:: Dataset records ::

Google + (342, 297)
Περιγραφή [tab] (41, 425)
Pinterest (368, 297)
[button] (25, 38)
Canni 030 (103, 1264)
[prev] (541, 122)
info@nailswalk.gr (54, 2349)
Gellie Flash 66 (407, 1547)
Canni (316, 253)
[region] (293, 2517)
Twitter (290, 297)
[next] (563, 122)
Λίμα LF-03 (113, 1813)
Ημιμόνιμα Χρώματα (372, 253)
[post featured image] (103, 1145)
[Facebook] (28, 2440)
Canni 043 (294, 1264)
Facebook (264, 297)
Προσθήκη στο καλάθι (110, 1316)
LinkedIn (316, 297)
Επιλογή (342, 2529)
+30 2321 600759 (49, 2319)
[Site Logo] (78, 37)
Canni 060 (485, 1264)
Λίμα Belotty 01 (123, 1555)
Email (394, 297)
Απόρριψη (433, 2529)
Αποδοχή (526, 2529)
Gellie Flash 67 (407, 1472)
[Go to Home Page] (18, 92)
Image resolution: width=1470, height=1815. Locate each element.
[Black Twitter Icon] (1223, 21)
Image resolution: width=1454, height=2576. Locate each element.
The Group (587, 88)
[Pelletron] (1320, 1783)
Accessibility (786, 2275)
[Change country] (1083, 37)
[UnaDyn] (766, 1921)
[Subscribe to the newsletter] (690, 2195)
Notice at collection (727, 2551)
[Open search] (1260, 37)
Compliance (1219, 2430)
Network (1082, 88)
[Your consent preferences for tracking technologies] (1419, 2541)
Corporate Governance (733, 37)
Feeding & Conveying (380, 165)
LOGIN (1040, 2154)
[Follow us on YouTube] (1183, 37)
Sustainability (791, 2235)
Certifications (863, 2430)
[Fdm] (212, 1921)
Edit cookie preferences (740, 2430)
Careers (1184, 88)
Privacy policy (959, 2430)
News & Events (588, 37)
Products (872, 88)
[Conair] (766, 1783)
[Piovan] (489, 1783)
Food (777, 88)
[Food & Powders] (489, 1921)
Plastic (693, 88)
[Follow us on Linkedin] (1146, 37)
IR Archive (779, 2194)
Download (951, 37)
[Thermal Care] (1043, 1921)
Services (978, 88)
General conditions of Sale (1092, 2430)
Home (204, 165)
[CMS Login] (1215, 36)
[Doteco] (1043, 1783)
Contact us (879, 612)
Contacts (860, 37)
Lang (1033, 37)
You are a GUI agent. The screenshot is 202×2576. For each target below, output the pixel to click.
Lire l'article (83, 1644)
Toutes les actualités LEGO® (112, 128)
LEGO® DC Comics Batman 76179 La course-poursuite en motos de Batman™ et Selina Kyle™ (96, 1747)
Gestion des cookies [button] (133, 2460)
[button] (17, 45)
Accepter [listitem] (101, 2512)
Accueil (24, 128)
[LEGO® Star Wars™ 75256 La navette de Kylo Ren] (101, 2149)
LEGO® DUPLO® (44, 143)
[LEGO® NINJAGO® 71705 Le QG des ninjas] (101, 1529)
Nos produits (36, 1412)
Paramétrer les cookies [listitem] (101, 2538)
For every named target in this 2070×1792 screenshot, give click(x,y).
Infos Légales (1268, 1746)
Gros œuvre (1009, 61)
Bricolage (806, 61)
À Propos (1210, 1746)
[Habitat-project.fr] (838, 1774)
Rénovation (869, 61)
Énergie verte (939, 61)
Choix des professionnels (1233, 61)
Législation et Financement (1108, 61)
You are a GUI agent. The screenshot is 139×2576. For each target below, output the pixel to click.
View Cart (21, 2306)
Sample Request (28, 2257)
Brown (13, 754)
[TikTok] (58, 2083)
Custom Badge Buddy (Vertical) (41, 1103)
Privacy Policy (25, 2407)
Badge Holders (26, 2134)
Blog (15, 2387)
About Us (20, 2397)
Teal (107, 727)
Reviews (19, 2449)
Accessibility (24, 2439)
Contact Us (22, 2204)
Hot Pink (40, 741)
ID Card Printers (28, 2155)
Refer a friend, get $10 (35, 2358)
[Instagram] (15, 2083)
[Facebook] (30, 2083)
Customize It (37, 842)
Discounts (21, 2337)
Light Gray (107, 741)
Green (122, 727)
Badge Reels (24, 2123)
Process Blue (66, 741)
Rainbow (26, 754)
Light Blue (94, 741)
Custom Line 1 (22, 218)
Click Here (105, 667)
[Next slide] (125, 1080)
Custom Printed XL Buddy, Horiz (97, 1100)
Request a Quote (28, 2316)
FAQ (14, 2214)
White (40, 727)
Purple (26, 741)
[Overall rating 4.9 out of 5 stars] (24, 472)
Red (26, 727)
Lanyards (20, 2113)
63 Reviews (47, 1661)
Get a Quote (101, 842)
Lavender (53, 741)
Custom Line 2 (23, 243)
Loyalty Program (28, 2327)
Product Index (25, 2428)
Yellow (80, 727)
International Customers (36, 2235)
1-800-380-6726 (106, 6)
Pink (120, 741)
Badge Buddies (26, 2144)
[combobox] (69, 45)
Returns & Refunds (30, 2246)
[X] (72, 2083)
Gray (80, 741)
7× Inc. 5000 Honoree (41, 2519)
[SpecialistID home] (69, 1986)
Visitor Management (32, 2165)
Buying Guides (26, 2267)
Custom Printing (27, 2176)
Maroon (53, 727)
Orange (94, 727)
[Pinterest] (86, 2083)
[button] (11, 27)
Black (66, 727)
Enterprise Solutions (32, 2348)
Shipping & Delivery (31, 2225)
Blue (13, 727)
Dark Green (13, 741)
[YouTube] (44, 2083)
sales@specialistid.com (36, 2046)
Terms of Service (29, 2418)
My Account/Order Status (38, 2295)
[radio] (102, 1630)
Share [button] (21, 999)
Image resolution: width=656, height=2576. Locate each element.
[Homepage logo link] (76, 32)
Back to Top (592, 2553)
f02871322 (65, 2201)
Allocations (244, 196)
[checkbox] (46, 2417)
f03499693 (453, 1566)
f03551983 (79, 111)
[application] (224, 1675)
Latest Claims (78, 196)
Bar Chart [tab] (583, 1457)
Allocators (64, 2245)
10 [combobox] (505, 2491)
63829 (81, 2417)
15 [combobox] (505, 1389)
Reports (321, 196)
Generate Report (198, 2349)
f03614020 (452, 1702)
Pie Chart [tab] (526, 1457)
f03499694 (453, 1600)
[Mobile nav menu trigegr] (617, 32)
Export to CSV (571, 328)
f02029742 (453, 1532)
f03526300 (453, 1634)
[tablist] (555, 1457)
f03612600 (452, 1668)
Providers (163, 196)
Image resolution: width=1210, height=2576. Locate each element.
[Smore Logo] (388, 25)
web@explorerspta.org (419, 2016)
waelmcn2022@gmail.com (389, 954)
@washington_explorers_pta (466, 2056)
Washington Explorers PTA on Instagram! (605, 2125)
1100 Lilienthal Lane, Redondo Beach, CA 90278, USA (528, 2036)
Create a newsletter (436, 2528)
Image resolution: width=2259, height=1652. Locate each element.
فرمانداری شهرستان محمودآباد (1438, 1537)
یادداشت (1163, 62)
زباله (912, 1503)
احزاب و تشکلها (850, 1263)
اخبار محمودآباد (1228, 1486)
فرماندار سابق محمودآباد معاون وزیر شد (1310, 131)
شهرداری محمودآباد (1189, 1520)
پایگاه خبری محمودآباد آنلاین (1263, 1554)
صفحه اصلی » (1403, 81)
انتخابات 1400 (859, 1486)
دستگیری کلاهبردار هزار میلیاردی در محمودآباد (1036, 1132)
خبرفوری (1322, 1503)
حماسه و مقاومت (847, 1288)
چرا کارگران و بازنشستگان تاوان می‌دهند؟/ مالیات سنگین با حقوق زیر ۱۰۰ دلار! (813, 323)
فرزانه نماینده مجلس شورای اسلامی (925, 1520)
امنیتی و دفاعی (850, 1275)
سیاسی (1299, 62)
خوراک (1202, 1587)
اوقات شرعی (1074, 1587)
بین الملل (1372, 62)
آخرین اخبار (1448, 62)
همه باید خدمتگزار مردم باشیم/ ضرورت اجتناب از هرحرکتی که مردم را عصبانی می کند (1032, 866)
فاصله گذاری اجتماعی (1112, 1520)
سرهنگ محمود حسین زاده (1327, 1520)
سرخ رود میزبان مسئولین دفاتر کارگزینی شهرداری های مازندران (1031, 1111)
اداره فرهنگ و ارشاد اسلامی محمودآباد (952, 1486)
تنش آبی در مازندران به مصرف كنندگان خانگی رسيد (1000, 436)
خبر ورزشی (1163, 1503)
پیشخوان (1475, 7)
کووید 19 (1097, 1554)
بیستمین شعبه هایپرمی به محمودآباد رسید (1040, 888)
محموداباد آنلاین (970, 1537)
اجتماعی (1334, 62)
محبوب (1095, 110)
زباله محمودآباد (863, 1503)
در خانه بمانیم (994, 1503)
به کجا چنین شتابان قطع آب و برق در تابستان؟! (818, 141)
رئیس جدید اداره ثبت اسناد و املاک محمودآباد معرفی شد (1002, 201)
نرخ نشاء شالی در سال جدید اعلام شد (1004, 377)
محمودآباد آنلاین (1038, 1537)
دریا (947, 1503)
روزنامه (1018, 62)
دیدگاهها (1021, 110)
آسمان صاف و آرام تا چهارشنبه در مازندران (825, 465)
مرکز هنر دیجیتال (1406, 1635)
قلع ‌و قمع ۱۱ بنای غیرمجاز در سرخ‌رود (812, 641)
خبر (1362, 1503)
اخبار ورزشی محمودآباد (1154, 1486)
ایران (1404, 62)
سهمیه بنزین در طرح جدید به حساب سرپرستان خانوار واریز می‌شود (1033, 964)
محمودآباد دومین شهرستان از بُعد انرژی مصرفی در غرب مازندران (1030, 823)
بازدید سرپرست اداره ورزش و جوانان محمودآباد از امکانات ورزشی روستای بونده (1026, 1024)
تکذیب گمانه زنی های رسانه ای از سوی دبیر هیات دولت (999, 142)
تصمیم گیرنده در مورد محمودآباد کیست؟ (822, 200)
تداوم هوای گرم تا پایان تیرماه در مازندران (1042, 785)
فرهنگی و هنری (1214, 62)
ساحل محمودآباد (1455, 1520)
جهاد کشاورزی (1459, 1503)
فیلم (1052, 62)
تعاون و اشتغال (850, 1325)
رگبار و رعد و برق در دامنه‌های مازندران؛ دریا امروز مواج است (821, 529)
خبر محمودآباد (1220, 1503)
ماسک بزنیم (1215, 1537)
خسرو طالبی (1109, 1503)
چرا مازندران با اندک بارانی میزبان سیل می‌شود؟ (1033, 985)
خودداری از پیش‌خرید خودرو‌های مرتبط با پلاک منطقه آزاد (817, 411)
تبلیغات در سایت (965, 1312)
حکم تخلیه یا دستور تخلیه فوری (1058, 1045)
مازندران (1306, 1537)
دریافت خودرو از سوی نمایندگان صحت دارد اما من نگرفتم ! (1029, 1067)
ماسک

:: What is expected ::
Scan the material above for the word "جدید", and copy each line where it appears.

:: Task result ::
رئیس جدید اداره ثبت اسناد و املاک محمودآباد معرفی شد (1002, 201)
نرخ نشاء شالی در سال جدید اعلام شد (1004, 377)
سهمیه بنزین در طرح جدید به حساب سرپرستان خانوار واریز می‌شود (1033, 964)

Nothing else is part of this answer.